D : Peut-on considérer que la solution à ces difficultés durant la continuité pédagogique aurait été dans la mise à disposition pour tous les élèves d’outils numériques, par exemple de tablettes numériques ?

 

R : La question du médium pédagogique est un problème. Mais, il n’est pas le seul problème qui est posé par une telle situation. La question est alors de savoir si on peut continuer à enseigner durant le confinement de la même manière qu’en présentiel si seulement on a des outils pour cela et que tout le monde y à accès. De fait, on remarque que même des adultes ont du mal à supporter plus de trois heures de visio-conférences.

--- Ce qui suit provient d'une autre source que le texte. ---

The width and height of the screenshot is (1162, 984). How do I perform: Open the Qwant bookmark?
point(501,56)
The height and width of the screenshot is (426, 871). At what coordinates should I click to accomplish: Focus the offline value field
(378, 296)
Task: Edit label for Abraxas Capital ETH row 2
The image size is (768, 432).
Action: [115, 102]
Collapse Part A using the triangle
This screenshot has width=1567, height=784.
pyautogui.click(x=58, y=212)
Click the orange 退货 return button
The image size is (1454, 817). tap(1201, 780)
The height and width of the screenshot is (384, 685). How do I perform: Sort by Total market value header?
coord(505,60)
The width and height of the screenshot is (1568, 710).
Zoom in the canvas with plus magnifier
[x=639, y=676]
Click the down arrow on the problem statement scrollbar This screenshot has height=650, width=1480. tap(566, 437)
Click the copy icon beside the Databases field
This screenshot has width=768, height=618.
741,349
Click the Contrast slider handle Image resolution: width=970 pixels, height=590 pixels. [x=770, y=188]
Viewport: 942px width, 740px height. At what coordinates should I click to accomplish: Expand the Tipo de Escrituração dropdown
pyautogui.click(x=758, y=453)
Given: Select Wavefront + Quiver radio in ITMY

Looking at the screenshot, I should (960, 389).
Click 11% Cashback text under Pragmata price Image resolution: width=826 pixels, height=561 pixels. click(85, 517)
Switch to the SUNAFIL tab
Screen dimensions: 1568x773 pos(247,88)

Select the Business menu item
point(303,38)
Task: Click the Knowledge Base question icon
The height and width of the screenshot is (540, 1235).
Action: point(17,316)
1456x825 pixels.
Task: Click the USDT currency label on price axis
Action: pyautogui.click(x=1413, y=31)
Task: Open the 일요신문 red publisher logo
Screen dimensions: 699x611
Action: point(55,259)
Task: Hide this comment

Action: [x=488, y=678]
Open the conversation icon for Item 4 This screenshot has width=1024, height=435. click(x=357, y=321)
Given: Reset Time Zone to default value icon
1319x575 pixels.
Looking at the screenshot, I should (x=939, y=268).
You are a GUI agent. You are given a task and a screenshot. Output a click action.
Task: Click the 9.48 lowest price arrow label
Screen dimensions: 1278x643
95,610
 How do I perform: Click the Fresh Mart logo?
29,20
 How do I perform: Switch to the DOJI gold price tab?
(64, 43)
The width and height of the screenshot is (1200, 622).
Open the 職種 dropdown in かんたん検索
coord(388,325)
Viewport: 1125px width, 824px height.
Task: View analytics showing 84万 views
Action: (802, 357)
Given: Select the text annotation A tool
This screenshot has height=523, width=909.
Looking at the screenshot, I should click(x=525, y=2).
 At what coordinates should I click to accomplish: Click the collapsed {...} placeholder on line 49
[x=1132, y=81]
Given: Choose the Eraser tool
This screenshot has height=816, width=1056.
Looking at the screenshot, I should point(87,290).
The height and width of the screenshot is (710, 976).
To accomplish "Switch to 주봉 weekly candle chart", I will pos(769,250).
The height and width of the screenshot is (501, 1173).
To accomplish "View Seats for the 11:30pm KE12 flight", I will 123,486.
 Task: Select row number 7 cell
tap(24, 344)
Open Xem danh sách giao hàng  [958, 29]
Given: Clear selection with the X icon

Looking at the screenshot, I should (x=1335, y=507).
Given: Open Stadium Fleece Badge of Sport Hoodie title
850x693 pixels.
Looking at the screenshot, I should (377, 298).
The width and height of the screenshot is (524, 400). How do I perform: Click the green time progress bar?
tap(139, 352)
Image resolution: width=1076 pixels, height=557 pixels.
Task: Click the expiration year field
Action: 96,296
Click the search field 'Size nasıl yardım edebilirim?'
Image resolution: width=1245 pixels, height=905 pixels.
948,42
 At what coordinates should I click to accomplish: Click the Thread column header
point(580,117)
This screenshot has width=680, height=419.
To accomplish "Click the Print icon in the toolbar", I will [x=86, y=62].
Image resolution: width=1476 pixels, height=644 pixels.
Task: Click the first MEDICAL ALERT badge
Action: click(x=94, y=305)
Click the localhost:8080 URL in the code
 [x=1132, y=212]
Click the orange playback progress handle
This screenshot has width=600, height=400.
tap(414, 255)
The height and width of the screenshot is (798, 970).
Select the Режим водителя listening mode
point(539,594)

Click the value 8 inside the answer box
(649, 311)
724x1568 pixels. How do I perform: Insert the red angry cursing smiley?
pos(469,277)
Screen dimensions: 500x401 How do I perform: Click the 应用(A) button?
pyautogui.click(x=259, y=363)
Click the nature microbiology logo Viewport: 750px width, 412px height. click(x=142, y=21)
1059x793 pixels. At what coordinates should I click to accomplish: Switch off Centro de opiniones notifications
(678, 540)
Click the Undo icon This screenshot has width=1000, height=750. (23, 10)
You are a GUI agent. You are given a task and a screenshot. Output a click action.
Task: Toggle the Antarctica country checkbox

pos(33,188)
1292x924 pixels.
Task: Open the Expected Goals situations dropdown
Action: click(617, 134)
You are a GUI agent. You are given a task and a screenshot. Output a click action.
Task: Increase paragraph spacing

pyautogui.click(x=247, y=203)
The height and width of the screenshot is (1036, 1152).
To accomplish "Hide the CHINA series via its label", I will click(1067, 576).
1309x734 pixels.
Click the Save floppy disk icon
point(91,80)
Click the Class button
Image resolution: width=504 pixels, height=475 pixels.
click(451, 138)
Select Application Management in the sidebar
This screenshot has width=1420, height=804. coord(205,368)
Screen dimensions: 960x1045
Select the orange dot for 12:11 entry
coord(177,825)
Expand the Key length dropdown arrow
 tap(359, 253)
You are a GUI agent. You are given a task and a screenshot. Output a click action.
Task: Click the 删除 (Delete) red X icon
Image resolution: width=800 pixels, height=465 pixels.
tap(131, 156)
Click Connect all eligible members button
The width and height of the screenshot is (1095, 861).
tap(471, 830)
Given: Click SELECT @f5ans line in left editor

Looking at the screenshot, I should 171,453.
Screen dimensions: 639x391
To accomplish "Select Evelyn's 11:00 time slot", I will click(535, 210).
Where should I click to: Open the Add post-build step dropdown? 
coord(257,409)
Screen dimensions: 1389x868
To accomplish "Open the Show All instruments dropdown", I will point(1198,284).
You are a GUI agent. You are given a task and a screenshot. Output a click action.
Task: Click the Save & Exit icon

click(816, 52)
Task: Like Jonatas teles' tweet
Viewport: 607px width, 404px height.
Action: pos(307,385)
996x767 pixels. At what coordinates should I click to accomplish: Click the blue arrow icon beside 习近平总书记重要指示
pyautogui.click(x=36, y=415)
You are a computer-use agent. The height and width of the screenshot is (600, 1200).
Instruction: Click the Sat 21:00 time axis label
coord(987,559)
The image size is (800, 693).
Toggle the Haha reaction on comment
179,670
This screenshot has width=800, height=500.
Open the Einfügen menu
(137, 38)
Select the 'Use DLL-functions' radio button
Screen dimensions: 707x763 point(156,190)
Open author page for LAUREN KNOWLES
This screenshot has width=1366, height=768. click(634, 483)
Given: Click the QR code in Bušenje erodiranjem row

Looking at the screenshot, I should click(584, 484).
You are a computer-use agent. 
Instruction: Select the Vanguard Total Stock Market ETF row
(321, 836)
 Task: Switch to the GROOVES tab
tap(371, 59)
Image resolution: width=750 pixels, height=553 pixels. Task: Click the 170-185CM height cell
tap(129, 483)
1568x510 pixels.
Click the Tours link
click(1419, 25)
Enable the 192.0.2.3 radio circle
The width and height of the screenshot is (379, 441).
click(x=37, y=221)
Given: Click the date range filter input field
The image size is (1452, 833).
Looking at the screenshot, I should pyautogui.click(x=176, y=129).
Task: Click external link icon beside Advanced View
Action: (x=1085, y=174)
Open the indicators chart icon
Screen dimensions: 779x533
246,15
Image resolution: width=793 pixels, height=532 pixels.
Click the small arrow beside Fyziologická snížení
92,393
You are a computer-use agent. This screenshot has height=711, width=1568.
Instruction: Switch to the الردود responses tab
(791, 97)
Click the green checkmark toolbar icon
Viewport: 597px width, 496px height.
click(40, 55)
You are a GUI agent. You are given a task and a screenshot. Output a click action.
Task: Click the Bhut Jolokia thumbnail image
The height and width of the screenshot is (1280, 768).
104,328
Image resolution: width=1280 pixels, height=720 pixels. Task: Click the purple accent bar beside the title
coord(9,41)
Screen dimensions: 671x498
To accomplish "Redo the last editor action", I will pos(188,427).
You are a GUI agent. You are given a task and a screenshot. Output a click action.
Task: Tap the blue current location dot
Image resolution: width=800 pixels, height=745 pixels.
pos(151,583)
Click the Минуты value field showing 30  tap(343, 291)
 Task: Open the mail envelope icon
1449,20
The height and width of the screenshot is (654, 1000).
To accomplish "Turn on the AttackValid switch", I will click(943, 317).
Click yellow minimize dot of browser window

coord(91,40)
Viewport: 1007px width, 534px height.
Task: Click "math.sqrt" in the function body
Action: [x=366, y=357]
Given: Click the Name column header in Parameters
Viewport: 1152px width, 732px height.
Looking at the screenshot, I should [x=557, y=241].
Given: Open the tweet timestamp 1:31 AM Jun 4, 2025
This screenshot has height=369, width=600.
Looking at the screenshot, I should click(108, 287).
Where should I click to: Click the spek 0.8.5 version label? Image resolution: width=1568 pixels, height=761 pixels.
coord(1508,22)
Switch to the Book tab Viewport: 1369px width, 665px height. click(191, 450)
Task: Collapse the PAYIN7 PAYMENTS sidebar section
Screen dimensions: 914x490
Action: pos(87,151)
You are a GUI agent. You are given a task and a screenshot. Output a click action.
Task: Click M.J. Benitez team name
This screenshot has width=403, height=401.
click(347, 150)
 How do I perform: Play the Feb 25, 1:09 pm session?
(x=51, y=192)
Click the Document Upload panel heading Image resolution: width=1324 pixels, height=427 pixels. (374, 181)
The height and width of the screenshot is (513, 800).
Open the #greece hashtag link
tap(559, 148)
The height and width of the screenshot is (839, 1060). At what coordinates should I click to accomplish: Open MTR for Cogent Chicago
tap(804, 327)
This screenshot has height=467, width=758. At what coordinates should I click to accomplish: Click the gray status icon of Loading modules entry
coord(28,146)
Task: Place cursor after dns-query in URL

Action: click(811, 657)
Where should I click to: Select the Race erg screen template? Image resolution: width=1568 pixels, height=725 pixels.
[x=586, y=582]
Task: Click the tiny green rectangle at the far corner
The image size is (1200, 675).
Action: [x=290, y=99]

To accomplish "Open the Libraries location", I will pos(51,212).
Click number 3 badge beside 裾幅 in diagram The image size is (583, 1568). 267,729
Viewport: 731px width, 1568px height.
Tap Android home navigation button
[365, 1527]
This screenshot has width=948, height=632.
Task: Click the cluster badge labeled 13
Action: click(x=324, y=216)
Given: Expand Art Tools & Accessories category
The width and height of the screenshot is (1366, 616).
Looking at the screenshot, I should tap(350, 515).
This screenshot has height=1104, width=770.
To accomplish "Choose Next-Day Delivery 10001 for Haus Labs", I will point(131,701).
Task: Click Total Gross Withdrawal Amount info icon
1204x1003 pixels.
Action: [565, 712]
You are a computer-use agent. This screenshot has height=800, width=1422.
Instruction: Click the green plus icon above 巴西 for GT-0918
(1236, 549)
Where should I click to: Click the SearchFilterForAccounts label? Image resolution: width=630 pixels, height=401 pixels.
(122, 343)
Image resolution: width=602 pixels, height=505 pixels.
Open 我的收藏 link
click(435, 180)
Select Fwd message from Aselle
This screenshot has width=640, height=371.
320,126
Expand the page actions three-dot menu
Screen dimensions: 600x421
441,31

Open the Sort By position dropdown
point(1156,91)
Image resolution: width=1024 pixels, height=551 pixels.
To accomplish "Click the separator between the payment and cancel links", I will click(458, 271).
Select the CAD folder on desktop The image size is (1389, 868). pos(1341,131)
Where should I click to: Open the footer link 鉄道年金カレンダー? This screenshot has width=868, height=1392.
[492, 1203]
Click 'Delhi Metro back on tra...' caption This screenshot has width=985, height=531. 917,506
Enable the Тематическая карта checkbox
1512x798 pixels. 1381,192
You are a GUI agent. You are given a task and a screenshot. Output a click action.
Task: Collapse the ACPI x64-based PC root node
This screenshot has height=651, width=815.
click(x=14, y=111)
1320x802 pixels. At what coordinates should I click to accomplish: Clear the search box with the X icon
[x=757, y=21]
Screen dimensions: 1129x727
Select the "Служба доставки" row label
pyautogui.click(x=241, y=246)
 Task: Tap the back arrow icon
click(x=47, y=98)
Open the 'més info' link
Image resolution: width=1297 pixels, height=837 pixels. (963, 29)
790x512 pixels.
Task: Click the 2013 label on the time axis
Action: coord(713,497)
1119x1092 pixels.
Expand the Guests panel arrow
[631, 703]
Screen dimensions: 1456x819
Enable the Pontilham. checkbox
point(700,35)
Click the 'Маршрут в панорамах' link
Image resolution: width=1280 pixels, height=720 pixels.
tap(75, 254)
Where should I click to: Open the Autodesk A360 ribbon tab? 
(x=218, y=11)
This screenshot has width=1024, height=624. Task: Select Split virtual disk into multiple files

Ce qui se pose c’est la capacité de l’enseignement à s’adapter à ce contexte exceptionnel. Le contexte actuel, c’est un contexte de pandémie. On ne peut pas être dans le déni et faire comme si les questions relatives à l’angoisse, à la maladie et à la mort n’avaient pas de place. Il s’agit dès lors de savoir comment ce contexte peut avoir une place dans la situation d’enseignement. 

Cela renvoie dès lors au fait que l’acte d’enseigner n’est pas avant tout un acte technique, mais une relation humaine.